Below are records. Copy every line with "agent" in it.

___

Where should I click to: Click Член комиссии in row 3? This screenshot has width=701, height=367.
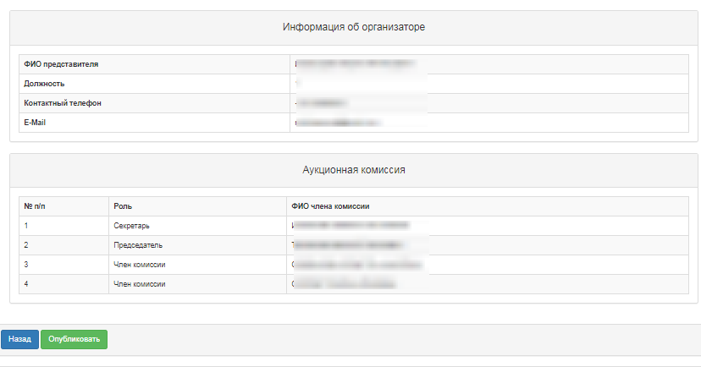pyautogui.click(x=140, y=265)
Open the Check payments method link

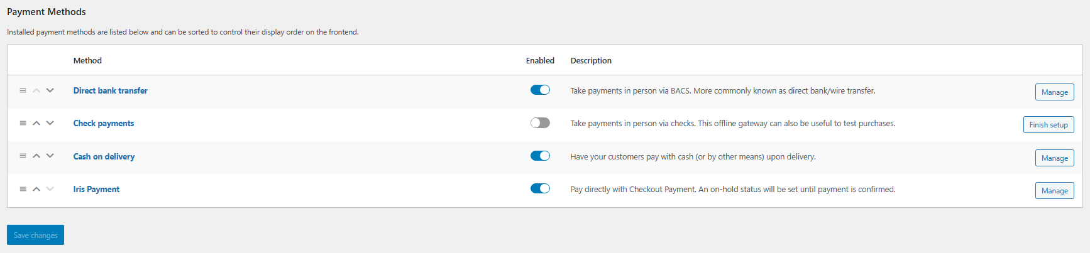click(x=103, y=123)

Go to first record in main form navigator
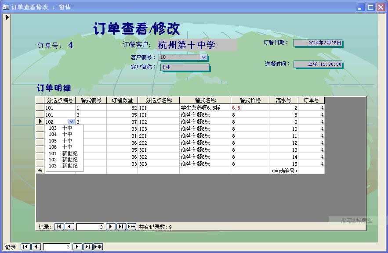pos(25,247)
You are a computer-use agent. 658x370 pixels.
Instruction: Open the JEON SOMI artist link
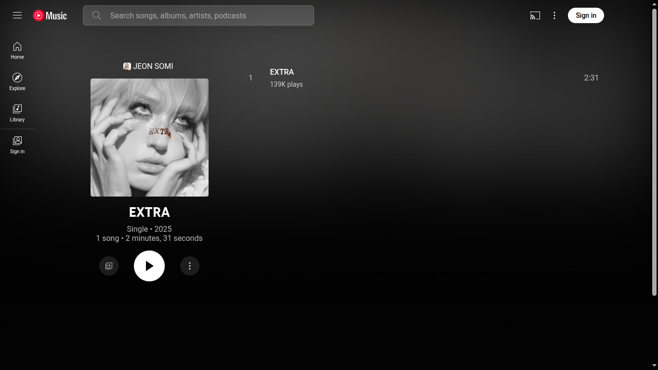pyautogui.click(x=153, y=66)
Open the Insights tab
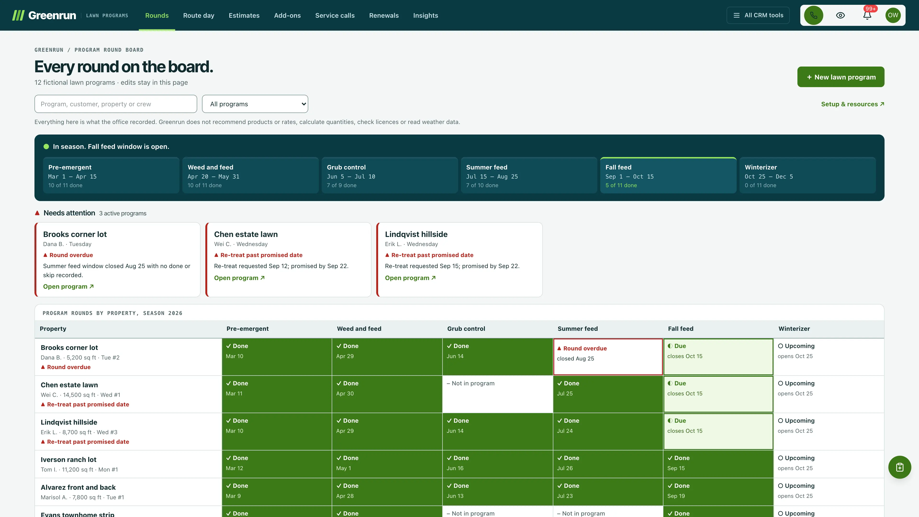919x517 pixels. coord(425,15)
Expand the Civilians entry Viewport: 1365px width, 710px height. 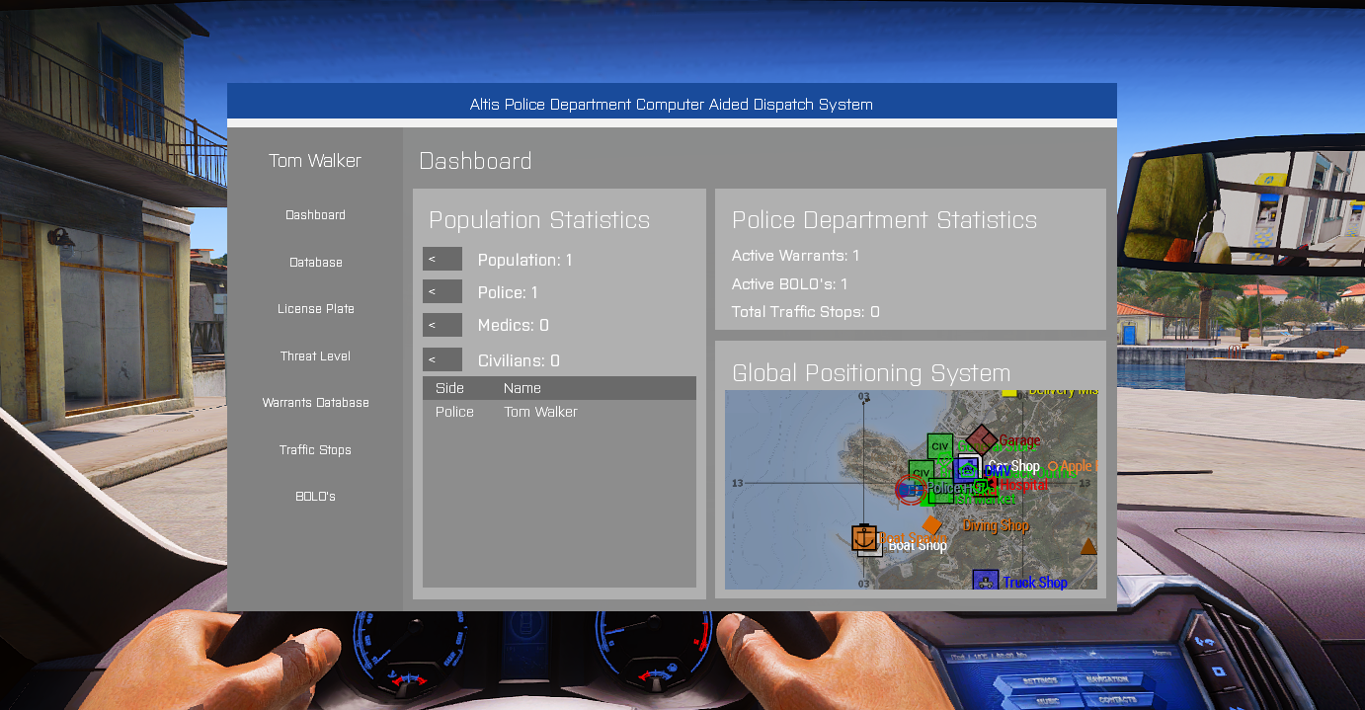[x=442, y=358]
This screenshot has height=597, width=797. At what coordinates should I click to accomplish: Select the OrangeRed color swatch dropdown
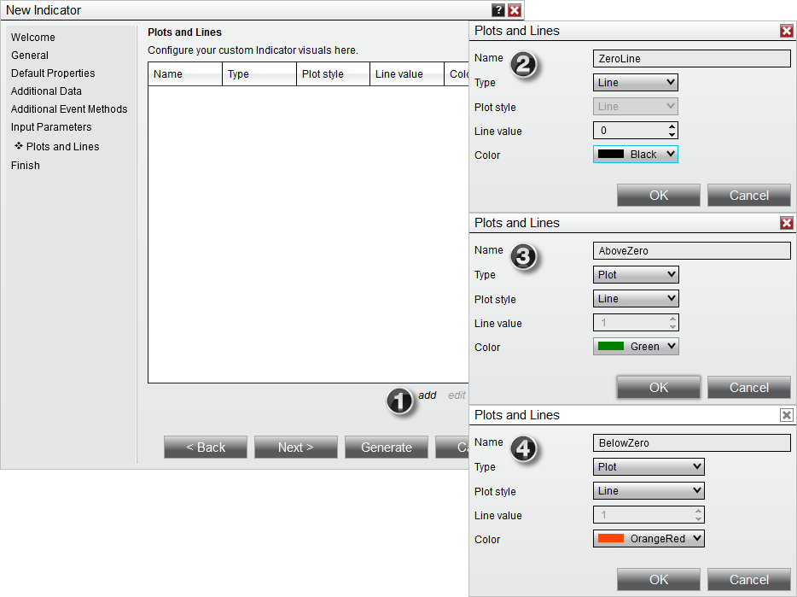648,538
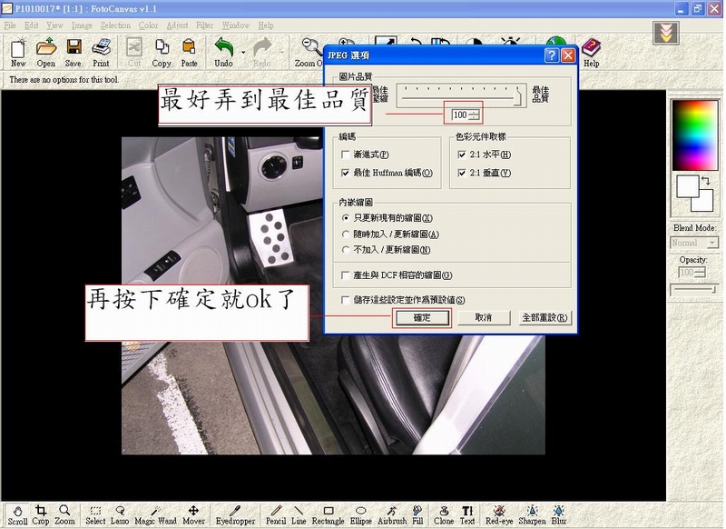Uncheck the 最佳 Huffman 編碼 checkbox
This screenshot has width=726, height=529.
click(x=346, y=173)
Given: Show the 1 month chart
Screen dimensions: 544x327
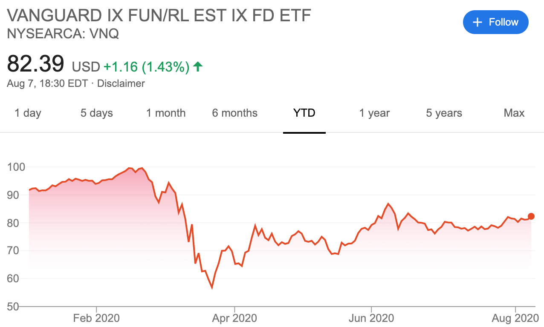Looking at the screenshot, I should 166,113.
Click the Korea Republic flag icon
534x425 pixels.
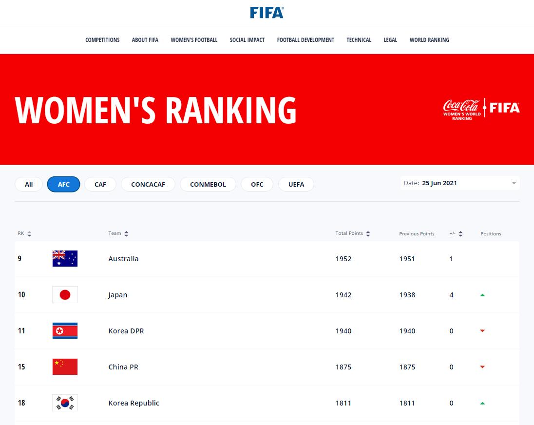[65, 403]
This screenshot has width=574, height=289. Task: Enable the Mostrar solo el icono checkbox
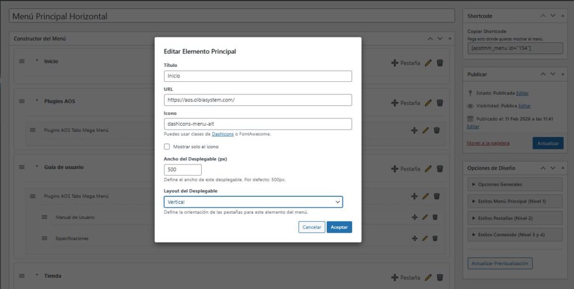(167, 146)
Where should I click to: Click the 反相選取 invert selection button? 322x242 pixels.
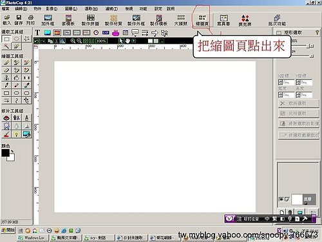tap(299, 114)
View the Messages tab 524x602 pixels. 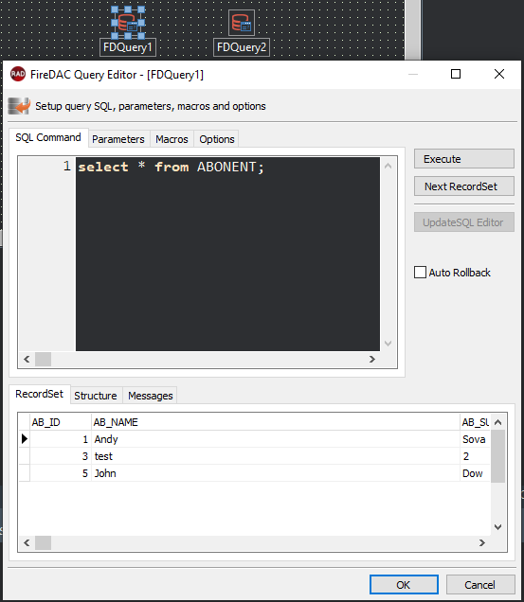pyautogui.click(x=151, y=396)
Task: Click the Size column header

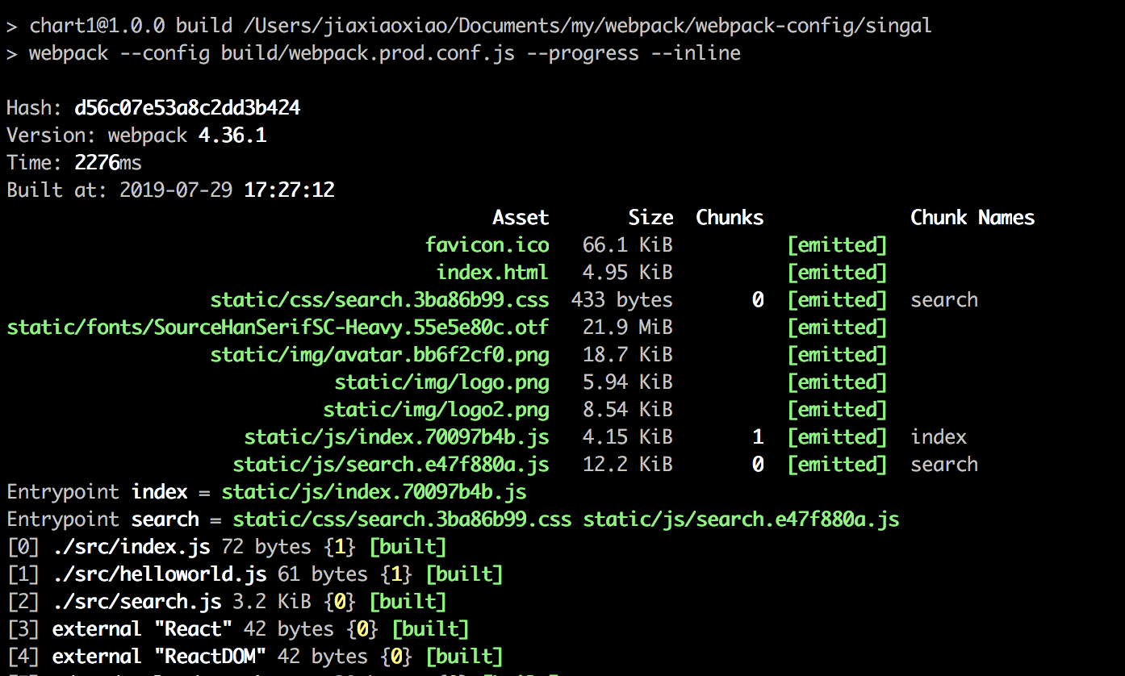Action: 650,218
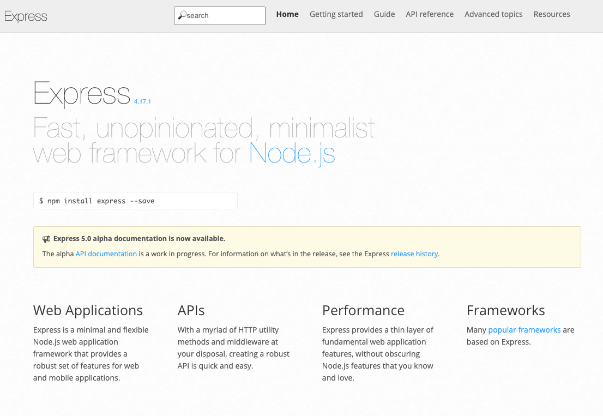603x416 pixels.
Task: Click the Performance section heading
Action: point(363,310)
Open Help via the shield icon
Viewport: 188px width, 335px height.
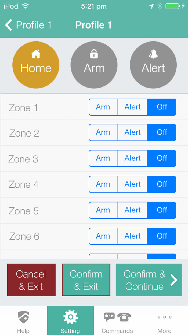23,317
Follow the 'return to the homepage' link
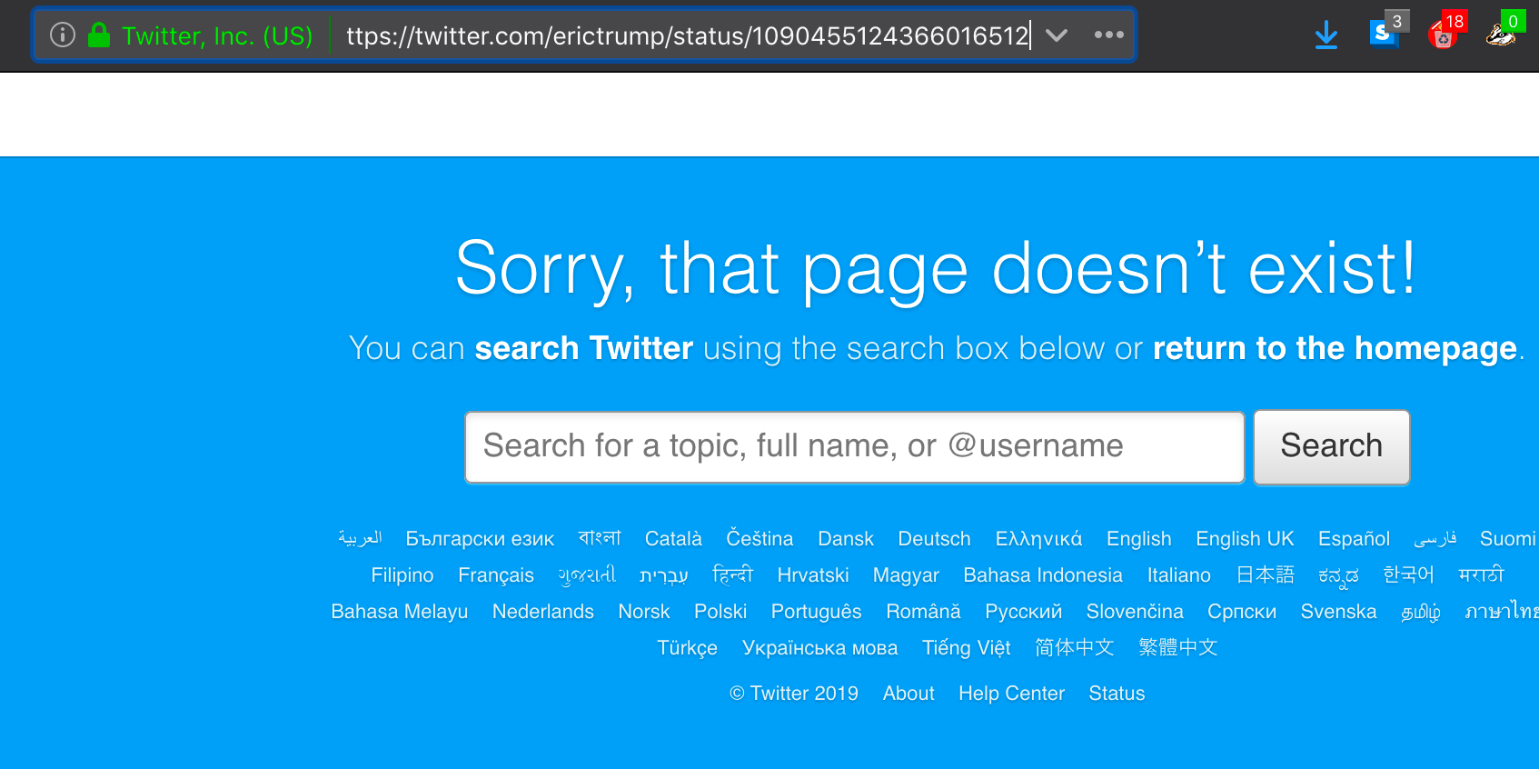Viewport: 1539px width, 769px height. tap(1335, 348)
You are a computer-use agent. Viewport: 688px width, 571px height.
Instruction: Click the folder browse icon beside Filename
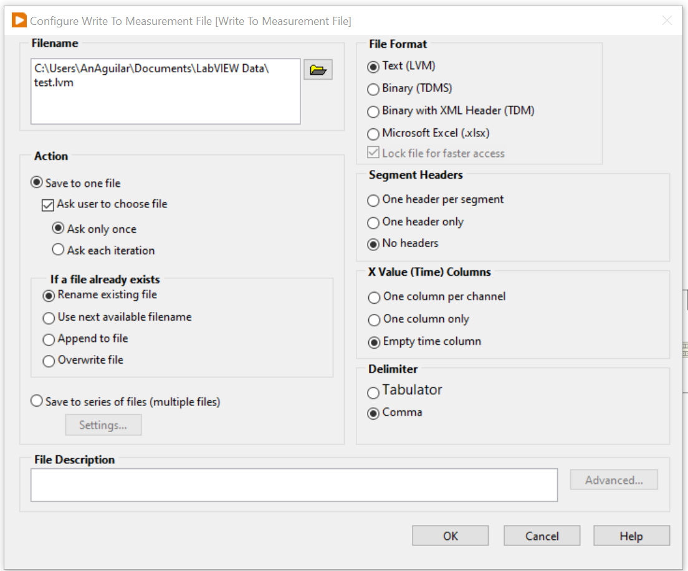[318, 70]
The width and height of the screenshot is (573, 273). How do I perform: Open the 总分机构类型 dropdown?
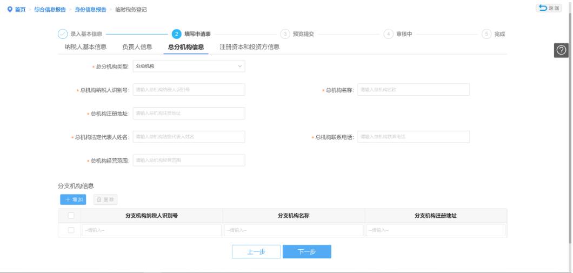coord(188,66)
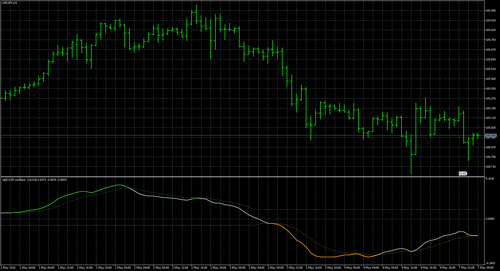This screenshot has height=271, width=500.
Task: Click the 2 May 16:00 time axis label
Action: (199, 268)
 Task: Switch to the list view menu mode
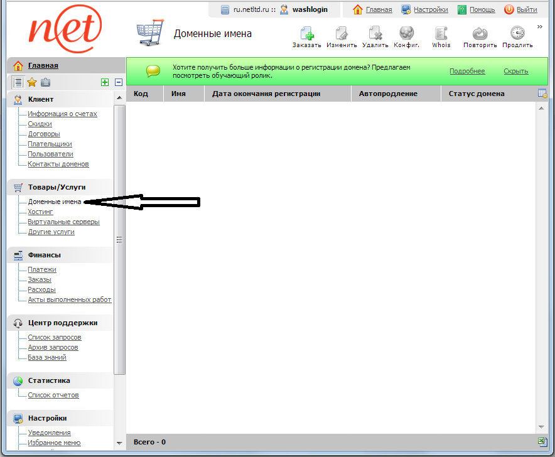[18, 82]
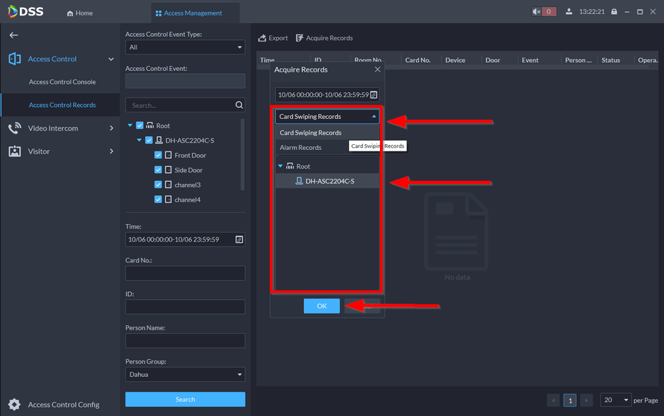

___

_Exercise solution_
You are a computer-use agent. 658x370 pixels.
You are a computer-use agent. Viewport: 688px width, 571px height.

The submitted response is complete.